In the early forms of PTLD, CD20 stains show in addition to scattered positive cells, irregularly shaped nodular proliferations of B cells expanding from the septal areas. Immunoglobulin light chain restriction may be demonstrated in patients with polymorphic B cell hyperplasia/lymphoma. Significant numbers of neutrophils are only seen in areas of necrosis. Eosinophils are commonly seen in samples with concurrent rejection.
In the samples with PTLD a significant proportion of the atypical cells is positive for EBER and about 5-10% of the cells are positive for LMP-1. In contrast to rejection which shows consistent septal inflammation with associated proportional spotty or severe involvement of the acinar parenchyma, in PTLD the infiltrates are randomly distributed with large areas of parenchyma completely free of infiltrates. In the samples with early involvement by PTLD the infiltrates are seen predominantly in septa or in peripancreatic tissues. Geographic areas of coagulation necrosis are present in PTLD, however, this is not common in samples with early involvement. In the inflamed but viable areas the acini and ducts do not show significant damage as typically seen in rejection.
All sizes of veins are consistently infiltrated by the atypical B cells; associated lifting and damage of the endothelium similar to the rejection associated endotheliitis is common. Nerves and adjacent soft tissues are usually extensively infiltrated in the pancreatectomies involved by PTLD.
Concurrent vascular rejection is not uncommon in samples with PTLD; the involved arteries are permeated by a predominant population of small T cells and show endotheliitis and/or arteritis. In the absence of rejection the arterial walls are however, consistently resistant to permeation by the atypical B-cell infiltrates.
EBV related PTLD include a wide range of processes from benign hyperplastic to overtly malignant lymphoid proliferations. On the most benign end of the spectrum (plasmacytic hyperplasia) the patients present with generalized type of symptoms and lymphadenopathy rather than with graft dysfunction and therefore graft biopsies usually play no role in the diagnostic work up. Graft involvement is not unusual in the other forms of PTLD (polymorphic B cell hyperplasia/ lymphoma, immunoblastic lymphoma), as previously reported in the kidney.

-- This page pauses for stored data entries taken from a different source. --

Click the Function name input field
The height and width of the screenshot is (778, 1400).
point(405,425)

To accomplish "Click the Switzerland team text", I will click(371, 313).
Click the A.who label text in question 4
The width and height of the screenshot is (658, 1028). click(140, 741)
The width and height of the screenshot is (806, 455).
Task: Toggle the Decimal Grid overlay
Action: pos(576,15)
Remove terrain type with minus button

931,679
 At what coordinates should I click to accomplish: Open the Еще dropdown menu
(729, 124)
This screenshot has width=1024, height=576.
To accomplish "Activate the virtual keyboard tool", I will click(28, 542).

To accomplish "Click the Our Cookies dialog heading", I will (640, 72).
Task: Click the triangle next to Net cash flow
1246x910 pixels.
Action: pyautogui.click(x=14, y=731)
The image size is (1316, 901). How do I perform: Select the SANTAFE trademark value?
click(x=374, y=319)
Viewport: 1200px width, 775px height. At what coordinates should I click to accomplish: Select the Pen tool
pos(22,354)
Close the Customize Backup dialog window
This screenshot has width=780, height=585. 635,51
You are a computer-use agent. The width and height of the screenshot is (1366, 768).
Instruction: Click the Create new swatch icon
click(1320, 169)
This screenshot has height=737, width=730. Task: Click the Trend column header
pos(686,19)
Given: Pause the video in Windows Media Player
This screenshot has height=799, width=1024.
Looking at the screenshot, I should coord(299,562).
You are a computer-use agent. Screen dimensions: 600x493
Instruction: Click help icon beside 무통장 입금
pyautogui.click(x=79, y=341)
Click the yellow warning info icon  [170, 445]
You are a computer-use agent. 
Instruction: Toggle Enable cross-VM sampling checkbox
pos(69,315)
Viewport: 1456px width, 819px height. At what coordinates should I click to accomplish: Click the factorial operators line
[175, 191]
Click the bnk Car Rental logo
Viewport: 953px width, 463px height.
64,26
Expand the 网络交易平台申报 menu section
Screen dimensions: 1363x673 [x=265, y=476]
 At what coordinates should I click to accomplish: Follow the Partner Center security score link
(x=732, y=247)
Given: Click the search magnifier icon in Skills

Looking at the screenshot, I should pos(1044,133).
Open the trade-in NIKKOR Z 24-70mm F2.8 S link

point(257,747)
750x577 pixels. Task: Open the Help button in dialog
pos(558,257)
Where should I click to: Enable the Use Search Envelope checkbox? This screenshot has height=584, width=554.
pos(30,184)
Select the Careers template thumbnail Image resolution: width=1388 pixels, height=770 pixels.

The vast majority of PTLD are of B cell origin whereas acute allograft rejection is characterized by a predominant population of T cells. In the occasional patients who present with acute allograft dysfunction and a biopsy showing atypical infiltrates questionable for PTLD, we have found that for screening purposes immunoperoxidase stains for B and T cell markers are extremely helpful. Based on the H&E morphological findings and these immunohistochemical stains a preliminary diagnosis can be rendered in a matter of hours. Dense aggregates of B cells were never seen in biopsies from patients with pure rejection even in the presence of heavy and atypical infiltrates. Significant overlap may however occur in some cases, particularly since these patients often present with concurrent refractory rejection requiring higher than usual immunosuppressive therapy. In all cases the assessment needs to be both quantitative as well as qualitative taking particularly in account the degree of cytologic atypia present in the sample. The determination of immunoglobulin light chain restriction when present leads to unequivocal diagnosis of a lymphoproliferative disorder, but is not necessarily helpful in the differential diagnosis between acute rejection and PTLD since it is absent in a significant proportion of the latter.
An accurate diagnosis of EBV-related PTLD requires the confirmation of the presence of EBV genome with in situ hybridization for EBER or with PCR studies.